▸ **TESTO IN ESAME**
╭──

Corte di Cassazione: revocata l’espulsione di un cittadino straniero affetto da grave patologia

La Corte di Cassazione, accogliendo il ricorso di un cittadino tunisino, ha stabilito che non può essere espulso l’immigrato irregolare che segue terapie salvavita in Italia.

La Corte di Cassazione, come riporta il sito dell’Aduc, ha accolto in parte il ricorso di un cittadino tunisino colpito da provvedimento di espulsione confermato dal Giudice di Pace di Miliano nonostante avesse provato, con opportuna certificazione medica, di essere sottoposto a terapia antiretrovirale: terapia non pienamente disponibile in Tunisia.

I giudici della Corte hanno ritenuto che il Giudice di Pace avesse commesso un “errore di diritto” soprattutto per aver addossato l’onere della prova, che le terapie praticate in Tunisia non sarebbero state equipollenti a quelle praticate in Italia, ad un paziente affetto da HIV. In Italia le cure urgenti essenziali e indifferibili vengono garantite anche ai cittadini stranieri irregolari attraverso l’erogazione di un tesserino STP.

╰──

▸ **ESERCIZI PROPOSTI**
(a) Indica gli aggettivi con cui il testo sulla sentenza della Cassazione qualifica le cure garantite in Italia ai cittadini stranieri irregolari.
(b) Prosegui il testo sulla sentenza della Cassazione dopo la sua ultima frase.
Le righe qui sotto non hanno alcun legame con il testo sulla sentenza della Cassazione.

▸ **VOCI ELENCATE**
╭──

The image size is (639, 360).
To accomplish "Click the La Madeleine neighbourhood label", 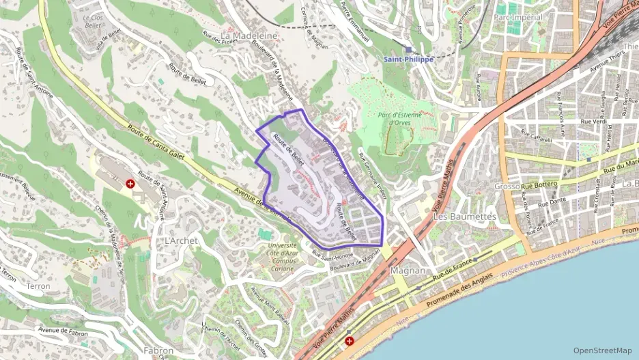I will coord(249,35).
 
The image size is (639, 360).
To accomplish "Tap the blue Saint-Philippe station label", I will coord(408,59).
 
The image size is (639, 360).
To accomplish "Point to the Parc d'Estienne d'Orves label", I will coord(399,119).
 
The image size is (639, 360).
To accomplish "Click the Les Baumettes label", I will coord(464,217).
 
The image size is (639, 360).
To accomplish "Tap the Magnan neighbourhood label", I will coord(408,271).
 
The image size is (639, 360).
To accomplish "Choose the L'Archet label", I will coord(181,241).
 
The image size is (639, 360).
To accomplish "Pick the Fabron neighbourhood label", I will coord(159,350).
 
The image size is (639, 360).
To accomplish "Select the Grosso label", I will coord(507,186).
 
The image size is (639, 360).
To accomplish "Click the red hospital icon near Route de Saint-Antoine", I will coord(130,184).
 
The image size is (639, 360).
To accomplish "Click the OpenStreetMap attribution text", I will coord(602,350).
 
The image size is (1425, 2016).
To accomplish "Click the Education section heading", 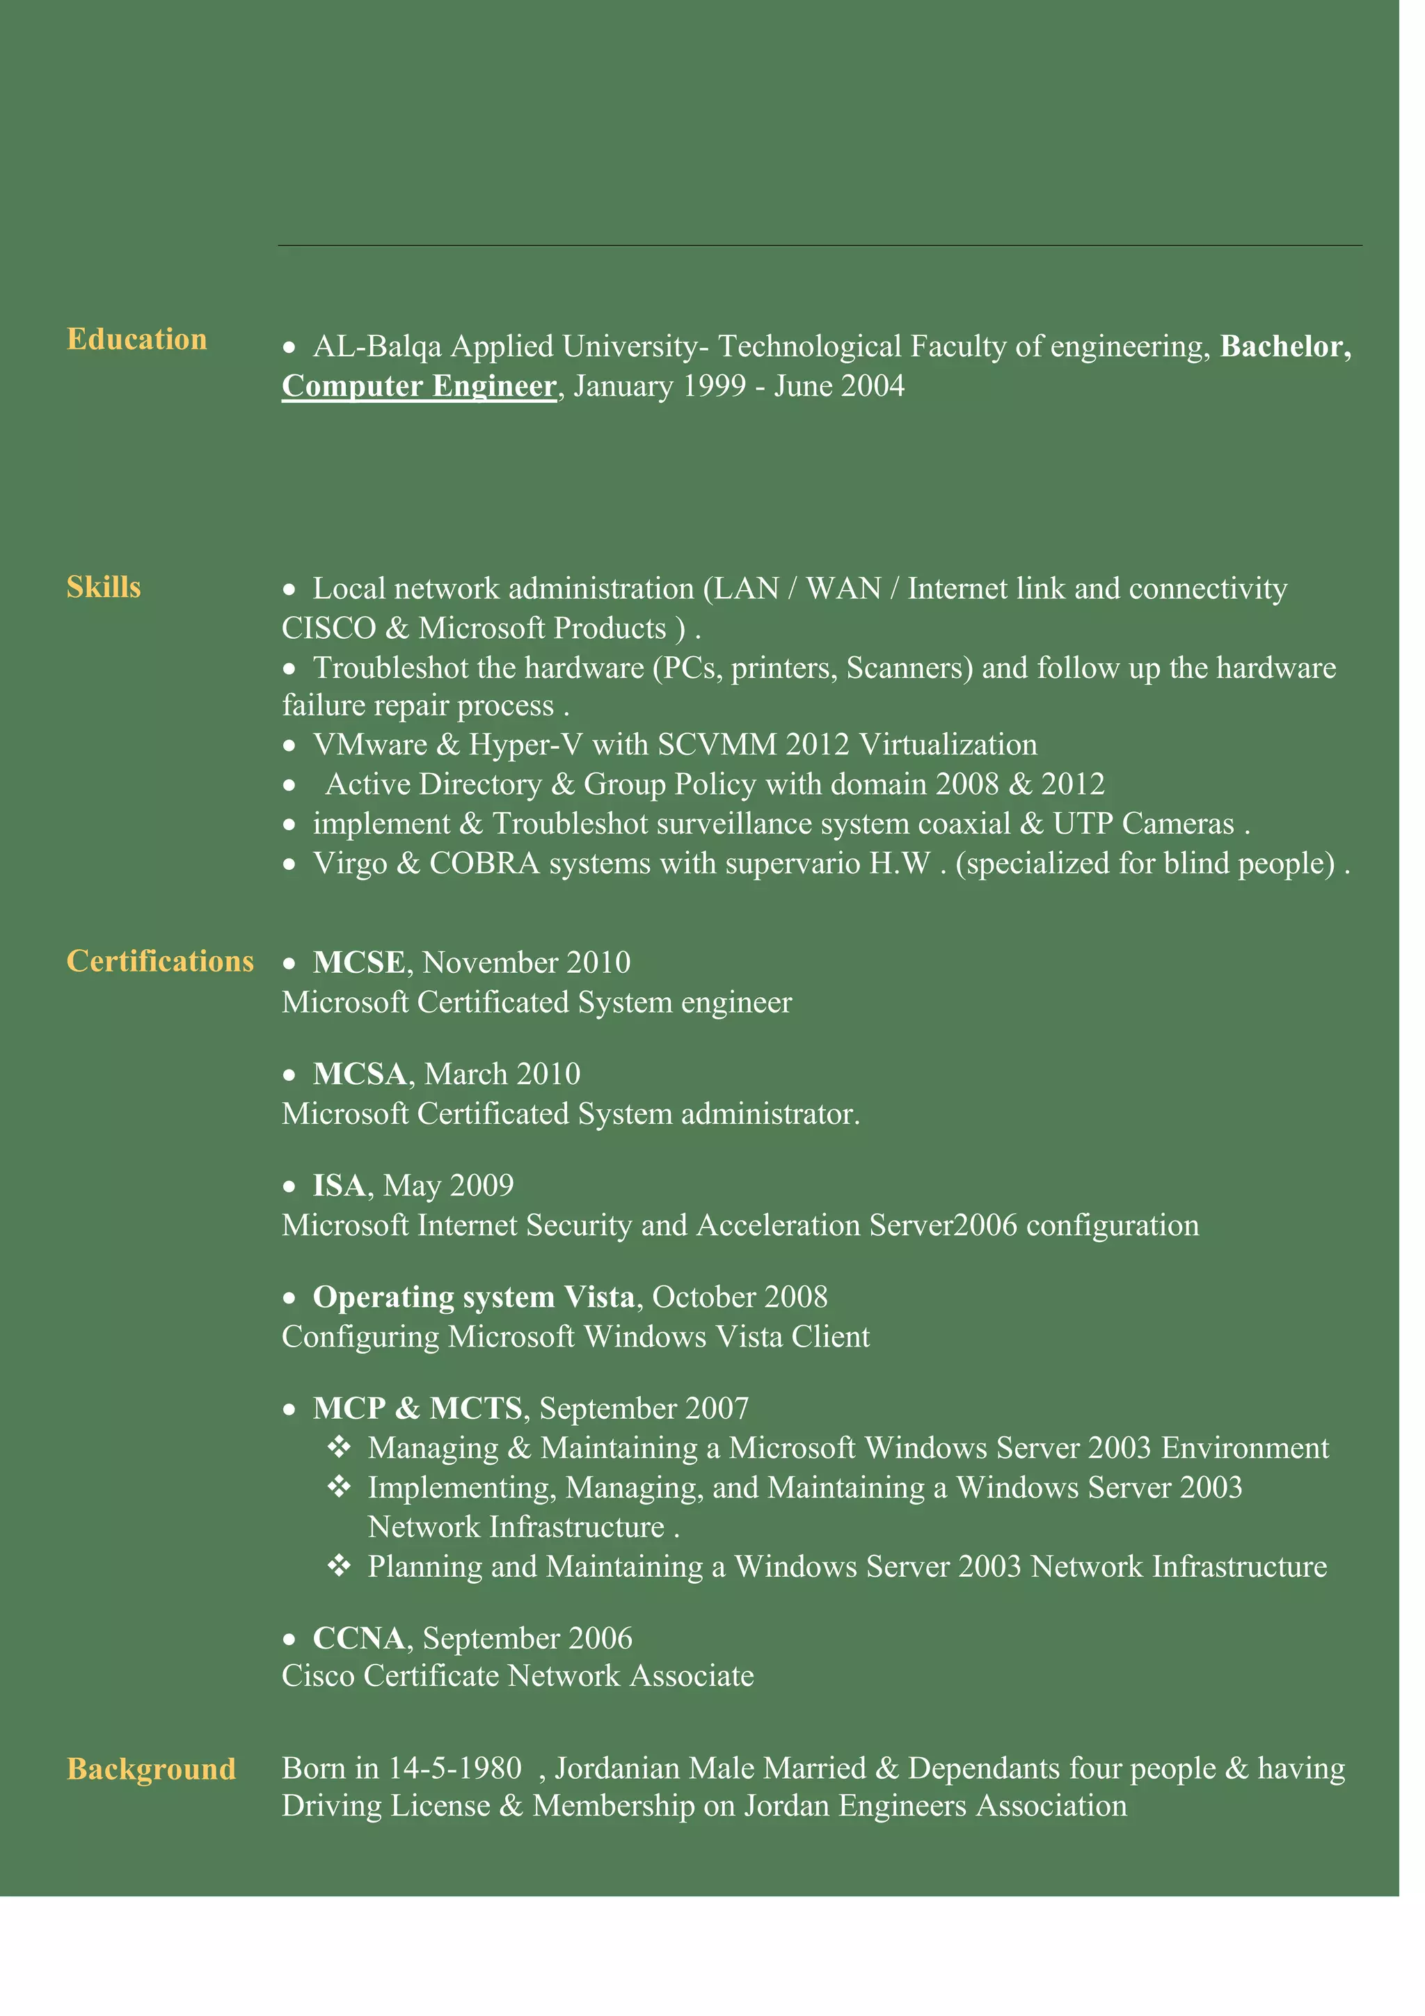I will (137, 340).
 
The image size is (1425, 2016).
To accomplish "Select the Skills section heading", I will (104, 587).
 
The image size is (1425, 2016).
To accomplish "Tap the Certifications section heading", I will (160, 962).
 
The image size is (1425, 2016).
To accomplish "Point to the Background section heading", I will (151, 1769).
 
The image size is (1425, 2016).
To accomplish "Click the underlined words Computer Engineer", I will (419, 386).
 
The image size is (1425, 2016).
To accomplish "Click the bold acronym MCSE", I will (359, 963).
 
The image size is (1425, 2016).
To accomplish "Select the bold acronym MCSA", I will (359, 1074).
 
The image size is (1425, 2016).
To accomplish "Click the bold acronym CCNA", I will (358, 1638).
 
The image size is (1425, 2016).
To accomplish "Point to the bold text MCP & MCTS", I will (417, 1408).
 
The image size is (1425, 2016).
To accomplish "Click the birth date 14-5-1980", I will (455, 1768).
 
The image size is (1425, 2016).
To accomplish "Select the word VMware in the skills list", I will (369, 745).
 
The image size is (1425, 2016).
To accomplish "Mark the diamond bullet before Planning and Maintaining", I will (339, 1566).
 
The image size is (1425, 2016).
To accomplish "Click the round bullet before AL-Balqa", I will (289, 349).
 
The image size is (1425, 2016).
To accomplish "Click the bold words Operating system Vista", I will (473, 1298).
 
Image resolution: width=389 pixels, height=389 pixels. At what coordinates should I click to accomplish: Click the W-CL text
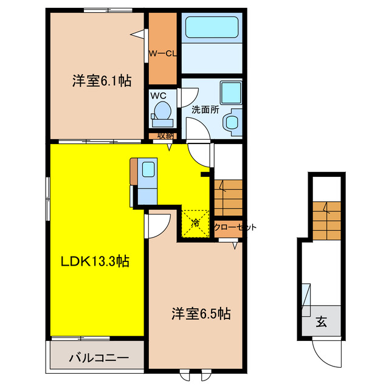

╰──

▸ **SOLUZIONI DEGLI ESERCIZI**
(a) urgenti, essenziali, indifferibili

(b)
Per la Corte di Cassazione “è importante distinguere, al fine di garantire la temporanea inespellibilità, tra interventi indifferibili che rendono inespellibile lo straniero irregolare che di essi necessiti ed interventi sanitari che qualunque straniero può fruire in Italia ove chieda ed ottenga, previa valutazione dell’autorità amministrativa, il previsto permesso di soggiorno per cure mediche”.

I Giudici supremi hanno dunque annullato la sentenza e rinviato il caso al Giudice di Pace per la decisione.